HDBSCAN is trained using 5 million embeddings and settings of min_cluster_size=50 and min_samples=5. HDBSCAN can also be provided with a cluster_selection_epsilon, for which clusters below the given threshold are merged; increasing this value decreases the total number of clusters by preventing the algorithm from generating micro-clusters. Multiple clusterings can be generated by varying levels of granularity and setting cluster_selection_epsilon E {0.01, 0.02, 0.05, 0.1}. The resulting number of clusters and percentage of unclustered outlier are 5452/5.86%, 3989/4.57%, 2138/2.32% and 736/0.63%, respectively.
Different techniques may be employed to generate a fingerprint for a cluster. In the example embodiment, a fingerprint is generated by randomly selecting n samples (e.g., 10) from a cluster and applying longest common substring matching to extract common substrings between all samples. Note that this matching is done on a per-header basis. Next, convert the result to a regular expression (composed of a series of substrings and wildcard expressions), resulting in a single regex pattern per header. Repeat this process by selecting 100 different sets of 10 samples from each cluster, and generate patterns from all four clustering's to obtain a larger pool of fingerprints with different granularities. This process yields 15,718 patterns/fingerprints from all headers, likely to capture physical (e.g., IoT) devices and/or server software.

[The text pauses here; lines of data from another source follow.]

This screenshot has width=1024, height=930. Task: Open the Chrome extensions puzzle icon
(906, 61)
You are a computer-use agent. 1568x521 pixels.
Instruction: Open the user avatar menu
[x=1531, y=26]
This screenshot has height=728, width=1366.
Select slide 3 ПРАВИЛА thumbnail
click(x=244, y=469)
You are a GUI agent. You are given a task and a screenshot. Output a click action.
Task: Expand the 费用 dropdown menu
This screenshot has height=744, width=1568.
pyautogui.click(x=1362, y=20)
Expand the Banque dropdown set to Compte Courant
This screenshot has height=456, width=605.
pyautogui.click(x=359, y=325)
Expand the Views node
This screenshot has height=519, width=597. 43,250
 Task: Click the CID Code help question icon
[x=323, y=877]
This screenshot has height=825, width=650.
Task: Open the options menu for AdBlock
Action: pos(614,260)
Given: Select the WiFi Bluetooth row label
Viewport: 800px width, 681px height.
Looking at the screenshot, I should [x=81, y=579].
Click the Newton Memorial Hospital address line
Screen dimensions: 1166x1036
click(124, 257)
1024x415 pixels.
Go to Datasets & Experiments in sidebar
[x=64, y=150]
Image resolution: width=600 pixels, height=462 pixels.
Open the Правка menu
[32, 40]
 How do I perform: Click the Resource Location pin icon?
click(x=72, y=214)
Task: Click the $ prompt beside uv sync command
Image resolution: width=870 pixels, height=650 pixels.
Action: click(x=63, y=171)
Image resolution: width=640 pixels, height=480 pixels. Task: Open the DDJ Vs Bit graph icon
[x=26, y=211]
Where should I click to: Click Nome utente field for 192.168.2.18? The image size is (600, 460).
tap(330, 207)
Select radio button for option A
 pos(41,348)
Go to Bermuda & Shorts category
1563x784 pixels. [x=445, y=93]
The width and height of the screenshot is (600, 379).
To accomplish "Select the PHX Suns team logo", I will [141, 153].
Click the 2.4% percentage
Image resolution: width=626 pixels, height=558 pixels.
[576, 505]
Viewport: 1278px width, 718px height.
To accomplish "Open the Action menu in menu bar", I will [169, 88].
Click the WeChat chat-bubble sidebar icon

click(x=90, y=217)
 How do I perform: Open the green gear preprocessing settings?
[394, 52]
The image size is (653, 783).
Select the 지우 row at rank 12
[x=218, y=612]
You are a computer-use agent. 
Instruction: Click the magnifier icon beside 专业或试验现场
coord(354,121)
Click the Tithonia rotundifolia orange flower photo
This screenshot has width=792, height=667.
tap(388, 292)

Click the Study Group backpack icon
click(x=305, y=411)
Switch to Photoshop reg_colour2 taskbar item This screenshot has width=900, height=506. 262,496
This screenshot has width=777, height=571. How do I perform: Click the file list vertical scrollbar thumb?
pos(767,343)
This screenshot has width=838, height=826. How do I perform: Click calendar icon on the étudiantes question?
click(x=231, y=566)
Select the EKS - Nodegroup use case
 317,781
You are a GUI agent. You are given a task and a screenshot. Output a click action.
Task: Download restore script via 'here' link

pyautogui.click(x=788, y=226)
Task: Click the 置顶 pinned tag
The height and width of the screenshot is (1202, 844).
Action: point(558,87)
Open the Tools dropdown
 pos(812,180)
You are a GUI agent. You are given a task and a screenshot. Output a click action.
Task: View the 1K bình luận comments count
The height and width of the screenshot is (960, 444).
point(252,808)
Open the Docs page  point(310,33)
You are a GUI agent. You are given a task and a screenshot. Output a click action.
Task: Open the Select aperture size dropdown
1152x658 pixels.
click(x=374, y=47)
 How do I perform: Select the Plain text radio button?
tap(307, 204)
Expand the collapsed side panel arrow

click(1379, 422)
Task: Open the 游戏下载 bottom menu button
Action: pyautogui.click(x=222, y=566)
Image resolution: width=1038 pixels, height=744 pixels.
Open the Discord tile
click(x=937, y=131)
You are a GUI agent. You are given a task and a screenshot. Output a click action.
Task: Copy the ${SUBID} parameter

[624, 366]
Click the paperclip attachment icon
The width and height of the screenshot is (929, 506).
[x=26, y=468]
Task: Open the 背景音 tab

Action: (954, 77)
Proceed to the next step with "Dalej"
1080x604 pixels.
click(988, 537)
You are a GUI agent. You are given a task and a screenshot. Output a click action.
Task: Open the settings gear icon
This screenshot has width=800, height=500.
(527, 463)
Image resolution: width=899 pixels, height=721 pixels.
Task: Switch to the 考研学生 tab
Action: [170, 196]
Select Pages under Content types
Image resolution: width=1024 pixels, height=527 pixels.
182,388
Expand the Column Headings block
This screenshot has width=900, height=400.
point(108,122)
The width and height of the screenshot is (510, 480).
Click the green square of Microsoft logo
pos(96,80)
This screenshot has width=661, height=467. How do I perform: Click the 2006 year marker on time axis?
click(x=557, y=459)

These fingerprints are compared to hand-curated regex patterns from Recog, also utilized by Censys for labeling scan data. First extract Recog fingerprints for the HTTP Server, Set-Cookie, and WWW-Authenticate headers, containing 447, 82, and 77 fingerprints at the time of this writing. Then examine the fingerprints (798, 2478, and 635 for the aforementioned headers), and find fingerprints not captured in Recog. FIG. 5 depicts a table that includes some such examples, etc. This shows that this framework can be used to complement existing fingerprint databases, and can be applied to scan data on a regular basis to keep fingerprints up-to-date.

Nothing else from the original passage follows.